Je vous ai livré ma parole sans filtre, dans toute sa noirceur pour mieux l'exorciser. Mon métier d'éducateur m'a appris cette faculté qu'a la parole ; en nommant nos démons, elle les circonscrit et nous permet de les combattre plus efficacement pour nous en délivrer.
Or votre oreille, vos égards sont autant de soutiens et me permettent de vous faire face en toute simplicité, sans rougir de ce que je suis, en égal, et de retrouver ma place d'homme dans sa totalité. Je ne suis plus un bagnard qui tire son boulet parce qu'il n'est plus une marque d'infamie, il est devenu une partie de moi.
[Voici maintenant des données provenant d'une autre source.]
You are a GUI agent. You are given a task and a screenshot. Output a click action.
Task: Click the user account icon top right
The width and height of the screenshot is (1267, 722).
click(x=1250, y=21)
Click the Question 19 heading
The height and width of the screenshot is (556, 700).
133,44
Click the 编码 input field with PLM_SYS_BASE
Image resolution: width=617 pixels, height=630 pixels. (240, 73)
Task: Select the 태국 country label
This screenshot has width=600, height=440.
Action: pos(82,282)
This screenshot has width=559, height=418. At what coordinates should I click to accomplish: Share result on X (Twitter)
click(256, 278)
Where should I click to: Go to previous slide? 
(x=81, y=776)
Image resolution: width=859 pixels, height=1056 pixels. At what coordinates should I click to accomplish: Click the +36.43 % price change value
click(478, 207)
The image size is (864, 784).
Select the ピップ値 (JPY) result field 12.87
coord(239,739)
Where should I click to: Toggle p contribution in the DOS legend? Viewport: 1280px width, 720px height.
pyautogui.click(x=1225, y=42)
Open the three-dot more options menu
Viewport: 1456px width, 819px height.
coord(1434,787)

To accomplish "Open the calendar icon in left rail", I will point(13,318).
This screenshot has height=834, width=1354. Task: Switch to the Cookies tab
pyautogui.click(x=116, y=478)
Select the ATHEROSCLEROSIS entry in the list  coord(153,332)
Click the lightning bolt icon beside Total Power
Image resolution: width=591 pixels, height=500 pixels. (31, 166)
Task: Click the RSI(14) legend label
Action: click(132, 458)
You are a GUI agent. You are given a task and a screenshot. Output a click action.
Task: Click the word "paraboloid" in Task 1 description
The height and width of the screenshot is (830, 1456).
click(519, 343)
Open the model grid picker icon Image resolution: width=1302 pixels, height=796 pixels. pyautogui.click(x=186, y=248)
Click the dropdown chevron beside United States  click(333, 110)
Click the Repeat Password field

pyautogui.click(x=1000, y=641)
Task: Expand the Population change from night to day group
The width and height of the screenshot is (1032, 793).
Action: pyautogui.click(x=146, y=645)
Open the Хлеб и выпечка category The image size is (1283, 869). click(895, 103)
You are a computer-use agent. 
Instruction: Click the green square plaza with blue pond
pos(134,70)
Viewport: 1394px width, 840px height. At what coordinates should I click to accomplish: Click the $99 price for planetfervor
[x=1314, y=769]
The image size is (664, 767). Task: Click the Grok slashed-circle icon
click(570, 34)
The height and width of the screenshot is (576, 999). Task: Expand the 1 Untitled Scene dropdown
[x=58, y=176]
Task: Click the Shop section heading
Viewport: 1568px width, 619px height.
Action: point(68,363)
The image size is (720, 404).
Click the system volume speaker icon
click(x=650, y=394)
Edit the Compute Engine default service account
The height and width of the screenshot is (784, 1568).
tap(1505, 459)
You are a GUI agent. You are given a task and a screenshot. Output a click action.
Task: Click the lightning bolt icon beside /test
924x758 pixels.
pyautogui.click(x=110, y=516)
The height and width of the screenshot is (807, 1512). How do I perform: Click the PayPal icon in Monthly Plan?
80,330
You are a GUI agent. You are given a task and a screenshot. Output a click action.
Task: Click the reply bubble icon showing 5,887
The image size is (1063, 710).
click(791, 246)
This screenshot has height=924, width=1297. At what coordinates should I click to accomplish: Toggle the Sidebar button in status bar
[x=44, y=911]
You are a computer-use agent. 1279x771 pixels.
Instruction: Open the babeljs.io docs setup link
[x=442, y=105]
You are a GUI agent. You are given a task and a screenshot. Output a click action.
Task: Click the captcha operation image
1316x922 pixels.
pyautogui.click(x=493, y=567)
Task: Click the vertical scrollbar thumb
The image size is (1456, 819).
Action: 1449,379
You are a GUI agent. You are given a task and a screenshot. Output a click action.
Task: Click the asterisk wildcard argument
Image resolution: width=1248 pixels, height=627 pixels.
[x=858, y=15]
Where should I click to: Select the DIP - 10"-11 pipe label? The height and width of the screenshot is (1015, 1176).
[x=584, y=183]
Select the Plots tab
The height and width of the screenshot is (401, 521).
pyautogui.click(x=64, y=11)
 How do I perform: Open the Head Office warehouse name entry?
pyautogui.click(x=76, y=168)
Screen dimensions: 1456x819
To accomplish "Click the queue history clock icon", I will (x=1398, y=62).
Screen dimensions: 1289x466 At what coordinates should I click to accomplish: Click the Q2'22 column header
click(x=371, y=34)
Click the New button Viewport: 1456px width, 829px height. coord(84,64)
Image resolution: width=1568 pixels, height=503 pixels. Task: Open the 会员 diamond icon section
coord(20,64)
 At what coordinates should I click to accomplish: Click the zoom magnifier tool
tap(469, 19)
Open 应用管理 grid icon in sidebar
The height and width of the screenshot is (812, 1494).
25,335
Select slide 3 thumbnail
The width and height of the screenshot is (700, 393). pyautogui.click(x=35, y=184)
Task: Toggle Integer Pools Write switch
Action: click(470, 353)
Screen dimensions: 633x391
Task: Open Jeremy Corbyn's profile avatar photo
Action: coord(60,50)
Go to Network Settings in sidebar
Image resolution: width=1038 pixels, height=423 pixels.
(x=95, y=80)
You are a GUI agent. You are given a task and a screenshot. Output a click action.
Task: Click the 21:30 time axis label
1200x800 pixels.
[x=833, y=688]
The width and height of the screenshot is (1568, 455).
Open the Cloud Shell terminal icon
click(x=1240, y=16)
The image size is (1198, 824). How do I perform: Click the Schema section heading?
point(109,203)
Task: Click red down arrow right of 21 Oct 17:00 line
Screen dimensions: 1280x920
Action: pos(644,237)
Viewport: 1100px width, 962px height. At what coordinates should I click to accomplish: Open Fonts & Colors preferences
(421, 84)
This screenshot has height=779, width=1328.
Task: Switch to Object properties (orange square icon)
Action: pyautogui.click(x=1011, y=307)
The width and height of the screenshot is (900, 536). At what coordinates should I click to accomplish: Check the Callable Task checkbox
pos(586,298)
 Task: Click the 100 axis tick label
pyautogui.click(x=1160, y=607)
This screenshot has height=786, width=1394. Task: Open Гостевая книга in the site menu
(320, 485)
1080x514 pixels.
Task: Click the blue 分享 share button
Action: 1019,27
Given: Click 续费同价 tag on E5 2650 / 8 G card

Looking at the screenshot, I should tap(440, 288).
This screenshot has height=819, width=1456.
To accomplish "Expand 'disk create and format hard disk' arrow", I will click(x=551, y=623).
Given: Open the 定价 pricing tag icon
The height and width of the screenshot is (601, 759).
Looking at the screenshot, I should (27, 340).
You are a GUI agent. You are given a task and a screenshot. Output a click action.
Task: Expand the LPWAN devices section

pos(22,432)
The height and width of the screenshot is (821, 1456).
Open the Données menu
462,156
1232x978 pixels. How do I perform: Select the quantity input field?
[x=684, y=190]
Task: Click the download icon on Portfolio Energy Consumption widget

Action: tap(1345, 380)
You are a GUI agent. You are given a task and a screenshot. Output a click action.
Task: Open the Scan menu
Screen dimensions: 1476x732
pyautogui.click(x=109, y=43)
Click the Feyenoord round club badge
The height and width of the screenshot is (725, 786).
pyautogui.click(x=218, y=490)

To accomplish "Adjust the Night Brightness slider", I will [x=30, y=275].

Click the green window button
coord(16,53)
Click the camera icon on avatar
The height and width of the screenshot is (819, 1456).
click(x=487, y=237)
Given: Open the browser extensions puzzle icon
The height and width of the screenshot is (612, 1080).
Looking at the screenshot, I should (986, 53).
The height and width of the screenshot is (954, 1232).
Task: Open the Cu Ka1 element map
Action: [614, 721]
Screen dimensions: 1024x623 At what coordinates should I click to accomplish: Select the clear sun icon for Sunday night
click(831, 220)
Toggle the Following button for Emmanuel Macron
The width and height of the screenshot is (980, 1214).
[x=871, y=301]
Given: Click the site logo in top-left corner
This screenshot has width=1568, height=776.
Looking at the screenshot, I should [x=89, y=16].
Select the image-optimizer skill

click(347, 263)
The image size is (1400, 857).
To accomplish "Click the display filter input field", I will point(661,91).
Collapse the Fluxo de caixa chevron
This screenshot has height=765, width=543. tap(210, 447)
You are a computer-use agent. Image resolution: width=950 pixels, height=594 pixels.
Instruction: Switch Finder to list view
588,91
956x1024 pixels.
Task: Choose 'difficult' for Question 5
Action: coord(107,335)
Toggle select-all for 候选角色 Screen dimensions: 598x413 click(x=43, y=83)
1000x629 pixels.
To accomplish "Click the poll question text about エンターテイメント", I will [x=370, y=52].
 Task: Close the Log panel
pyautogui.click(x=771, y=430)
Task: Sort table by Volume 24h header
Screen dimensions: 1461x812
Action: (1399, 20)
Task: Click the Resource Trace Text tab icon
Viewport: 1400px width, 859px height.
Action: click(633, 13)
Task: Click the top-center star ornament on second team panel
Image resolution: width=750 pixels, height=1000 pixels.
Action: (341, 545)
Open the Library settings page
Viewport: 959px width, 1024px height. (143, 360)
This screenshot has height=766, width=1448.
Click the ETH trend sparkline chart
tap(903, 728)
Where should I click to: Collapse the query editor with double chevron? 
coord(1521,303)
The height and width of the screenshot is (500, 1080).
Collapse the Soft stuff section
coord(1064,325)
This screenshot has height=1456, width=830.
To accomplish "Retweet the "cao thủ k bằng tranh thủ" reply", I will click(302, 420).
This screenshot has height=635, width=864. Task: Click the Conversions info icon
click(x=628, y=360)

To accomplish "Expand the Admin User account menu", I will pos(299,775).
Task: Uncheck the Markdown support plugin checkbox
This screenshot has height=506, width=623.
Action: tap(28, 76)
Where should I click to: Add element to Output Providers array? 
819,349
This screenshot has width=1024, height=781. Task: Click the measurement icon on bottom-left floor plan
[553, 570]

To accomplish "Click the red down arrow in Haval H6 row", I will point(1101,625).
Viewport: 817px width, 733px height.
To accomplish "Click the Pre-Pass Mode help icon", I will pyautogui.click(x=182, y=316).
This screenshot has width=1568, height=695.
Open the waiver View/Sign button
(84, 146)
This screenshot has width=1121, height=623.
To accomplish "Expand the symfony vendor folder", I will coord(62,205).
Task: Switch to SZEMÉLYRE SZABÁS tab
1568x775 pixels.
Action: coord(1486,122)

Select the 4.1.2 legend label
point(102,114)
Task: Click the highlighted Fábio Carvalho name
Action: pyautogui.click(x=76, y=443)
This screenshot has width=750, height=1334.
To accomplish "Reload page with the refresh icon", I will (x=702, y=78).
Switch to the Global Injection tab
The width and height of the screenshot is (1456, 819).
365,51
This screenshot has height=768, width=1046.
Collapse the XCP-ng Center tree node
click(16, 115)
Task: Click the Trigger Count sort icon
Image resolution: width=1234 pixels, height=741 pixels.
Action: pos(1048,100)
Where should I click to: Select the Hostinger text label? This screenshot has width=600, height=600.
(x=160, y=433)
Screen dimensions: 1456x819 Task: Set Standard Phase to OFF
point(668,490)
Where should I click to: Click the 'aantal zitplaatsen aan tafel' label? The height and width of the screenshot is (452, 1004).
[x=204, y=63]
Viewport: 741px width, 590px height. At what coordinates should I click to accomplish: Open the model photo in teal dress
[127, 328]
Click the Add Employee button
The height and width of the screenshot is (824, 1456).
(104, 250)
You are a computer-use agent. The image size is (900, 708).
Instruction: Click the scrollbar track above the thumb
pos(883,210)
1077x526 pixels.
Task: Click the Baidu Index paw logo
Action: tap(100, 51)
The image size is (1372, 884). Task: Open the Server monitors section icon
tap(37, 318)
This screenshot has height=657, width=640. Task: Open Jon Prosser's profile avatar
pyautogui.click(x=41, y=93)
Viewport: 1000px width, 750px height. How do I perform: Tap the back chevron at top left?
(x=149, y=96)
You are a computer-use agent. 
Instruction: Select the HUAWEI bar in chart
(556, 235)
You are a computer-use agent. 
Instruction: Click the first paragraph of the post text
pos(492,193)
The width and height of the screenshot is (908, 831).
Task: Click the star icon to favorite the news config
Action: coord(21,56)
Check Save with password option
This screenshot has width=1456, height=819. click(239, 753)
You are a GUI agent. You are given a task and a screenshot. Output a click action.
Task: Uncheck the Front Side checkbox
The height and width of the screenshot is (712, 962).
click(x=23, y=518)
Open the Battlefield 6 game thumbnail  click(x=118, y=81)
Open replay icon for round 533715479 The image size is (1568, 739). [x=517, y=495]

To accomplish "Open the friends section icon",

Je SUIS un homme, un père, un éducateur, un sportif ... ET aussi un pédé. Un homme multiple ; je revendique cette complexité qui est une richesse à mes yeux. C'est ainsi et désormais, je me sens les épaules assez larges pour l'assumer.
Amical72
amical072@gmail.com
* « J'espère, c'est peu de le dire / J'espère que tout ça va tenir / Sur mes épaules, mes épaules, mes épaules / Pas bien carrées / Mes épaules, mes épaules, mes épaules / Pas bien gaulées, pas baraquées / Pas balaises » Albin de la Simone interprète « sur mes épaules »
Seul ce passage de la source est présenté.